*TO BE DONE*:
Pick out each line in the entries below that contains the word "Select" and copy those lines.
:::::
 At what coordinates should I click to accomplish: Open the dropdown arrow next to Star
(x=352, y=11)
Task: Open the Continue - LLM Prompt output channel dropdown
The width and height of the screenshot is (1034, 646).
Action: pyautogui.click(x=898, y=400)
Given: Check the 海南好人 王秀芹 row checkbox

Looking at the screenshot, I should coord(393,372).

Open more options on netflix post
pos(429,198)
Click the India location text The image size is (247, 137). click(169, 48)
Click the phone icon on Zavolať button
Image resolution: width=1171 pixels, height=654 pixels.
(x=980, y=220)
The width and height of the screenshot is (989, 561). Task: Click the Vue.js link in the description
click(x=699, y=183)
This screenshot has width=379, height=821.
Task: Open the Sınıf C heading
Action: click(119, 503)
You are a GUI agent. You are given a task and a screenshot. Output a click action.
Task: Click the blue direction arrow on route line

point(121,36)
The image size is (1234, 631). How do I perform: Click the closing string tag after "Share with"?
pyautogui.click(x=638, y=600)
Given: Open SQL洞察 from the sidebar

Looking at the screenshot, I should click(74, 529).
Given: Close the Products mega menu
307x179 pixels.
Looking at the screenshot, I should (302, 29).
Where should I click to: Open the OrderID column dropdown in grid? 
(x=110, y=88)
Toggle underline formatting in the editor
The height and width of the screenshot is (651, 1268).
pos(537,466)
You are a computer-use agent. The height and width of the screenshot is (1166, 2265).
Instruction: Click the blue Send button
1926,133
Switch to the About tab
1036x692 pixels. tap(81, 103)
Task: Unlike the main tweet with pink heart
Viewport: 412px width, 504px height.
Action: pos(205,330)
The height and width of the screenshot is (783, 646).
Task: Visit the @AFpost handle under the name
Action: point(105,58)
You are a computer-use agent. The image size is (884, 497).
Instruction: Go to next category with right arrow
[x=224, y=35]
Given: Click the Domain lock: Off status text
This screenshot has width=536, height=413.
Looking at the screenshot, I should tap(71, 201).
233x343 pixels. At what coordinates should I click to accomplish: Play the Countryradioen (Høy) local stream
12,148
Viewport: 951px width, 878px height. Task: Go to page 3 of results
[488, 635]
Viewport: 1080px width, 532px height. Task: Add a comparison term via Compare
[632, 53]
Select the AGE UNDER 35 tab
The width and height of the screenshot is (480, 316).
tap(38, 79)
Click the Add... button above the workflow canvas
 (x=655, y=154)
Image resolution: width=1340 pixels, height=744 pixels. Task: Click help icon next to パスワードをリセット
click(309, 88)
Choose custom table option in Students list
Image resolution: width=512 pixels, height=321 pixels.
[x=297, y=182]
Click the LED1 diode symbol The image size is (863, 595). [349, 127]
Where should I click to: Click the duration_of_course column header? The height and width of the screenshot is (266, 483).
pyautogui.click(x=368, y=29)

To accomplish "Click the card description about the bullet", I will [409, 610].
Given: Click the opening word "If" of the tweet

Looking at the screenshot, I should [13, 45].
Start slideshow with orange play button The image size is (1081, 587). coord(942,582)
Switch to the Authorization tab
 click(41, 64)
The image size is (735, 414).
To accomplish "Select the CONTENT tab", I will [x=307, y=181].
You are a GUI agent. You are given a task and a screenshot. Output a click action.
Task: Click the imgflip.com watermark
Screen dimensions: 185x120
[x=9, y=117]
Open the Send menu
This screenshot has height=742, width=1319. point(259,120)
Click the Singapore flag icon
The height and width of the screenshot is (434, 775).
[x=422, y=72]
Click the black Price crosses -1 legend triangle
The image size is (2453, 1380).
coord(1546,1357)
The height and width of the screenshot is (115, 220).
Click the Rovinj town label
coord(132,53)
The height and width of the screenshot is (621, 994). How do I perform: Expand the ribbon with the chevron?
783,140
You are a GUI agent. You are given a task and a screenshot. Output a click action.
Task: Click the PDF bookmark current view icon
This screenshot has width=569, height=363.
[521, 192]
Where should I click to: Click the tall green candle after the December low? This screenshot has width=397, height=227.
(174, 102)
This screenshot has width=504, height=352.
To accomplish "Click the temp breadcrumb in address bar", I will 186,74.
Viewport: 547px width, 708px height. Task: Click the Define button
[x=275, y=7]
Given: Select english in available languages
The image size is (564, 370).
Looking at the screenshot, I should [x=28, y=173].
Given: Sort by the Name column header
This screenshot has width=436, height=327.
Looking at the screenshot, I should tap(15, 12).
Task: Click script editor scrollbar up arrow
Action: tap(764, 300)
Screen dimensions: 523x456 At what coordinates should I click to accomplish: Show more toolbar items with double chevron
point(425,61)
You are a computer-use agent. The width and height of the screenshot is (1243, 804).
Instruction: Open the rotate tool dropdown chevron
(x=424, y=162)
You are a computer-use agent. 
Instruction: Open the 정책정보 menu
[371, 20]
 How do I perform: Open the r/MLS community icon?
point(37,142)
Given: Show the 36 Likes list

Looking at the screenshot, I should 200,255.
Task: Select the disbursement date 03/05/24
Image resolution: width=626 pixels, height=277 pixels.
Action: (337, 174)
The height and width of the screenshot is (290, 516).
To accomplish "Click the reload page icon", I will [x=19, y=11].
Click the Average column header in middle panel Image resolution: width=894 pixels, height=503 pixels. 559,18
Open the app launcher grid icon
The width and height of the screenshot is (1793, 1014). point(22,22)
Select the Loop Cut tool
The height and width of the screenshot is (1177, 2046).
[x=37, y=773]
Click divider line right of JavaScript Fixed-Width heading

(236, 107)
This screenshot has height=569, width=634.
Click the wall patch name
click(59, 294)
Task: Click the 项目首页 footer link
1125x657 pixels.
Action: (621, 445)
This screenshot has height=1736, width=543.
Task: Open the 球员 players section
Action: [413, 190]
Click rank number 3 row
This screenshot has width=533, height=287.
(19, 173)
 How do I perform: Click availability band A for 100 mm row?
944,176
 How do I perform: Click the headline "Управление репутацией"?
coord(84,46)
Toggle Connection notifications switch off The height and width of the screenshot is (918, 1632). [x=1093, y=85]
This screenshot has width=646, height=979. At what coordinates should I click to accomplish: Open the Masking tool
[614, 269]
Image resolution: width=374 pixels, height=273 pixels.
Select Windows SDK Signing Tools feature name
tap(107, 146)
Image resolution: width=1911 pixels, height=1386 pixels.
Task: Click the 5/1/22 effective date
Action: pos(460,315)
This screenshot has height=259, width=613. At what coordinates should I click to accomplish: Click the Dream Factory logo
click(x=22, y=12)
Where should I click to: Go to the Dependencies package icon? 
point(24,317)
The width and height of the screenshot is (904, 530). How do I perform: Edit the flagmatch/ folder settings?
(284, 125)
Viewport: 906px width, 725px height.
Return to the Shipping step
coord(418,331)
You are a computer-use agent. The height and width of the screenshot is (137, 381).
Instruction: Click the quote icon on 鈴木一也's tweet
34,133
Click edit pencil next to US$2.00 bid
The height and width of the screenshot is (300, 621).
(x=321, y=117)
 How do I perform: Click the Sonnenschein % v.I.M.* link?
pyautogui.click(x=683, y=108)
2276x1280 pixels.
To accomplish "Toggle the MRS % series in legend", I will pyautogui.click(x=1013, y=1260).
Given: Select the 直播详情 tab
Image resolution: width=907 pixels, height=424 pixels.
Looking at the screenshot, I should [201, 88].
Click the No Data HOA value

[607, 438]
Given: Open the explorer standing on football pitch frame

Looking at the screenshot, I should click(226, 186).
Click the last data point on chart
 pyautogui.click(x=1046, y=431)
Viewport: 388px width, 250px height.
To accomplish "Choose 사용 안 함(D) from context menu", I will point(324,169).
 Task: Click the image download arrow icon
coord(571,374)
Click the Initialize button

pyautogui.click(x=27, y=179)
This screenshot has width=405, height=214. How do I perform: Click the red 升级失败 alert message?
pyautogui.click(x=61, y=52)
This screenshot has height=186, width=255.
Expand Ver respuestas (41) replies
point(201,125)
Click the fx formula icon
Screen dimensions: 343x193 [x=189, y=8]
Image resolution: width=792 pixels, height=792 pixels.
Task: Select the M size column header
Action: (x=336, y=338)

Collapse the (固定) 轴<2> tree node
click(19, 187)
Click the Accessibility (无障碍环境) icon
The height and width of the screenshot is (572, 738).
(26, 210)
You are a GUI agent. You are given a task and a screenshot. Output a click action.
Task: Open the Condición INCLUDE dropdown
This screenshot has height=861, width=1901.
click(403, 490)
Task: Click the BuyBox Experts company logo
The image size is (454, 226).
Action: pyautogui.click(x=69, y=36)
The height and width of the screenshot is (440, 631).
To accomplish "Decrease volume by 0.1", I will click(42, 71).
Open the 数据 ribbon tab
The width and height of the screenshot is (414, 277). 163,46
:::::
*THE ANSWER*:
Select the AGE UNDER 35 tab
To accomplish "Select the CONTENT tab", I will [x=307, y=181].
Given: Select english in available languages
Task: Select the disbursement date 03/05/24
Select the Loop Cut tool
Select Windows SDK Signing Tools feature name
Given: Select the 直播详情 tab
Task: Select the M size column header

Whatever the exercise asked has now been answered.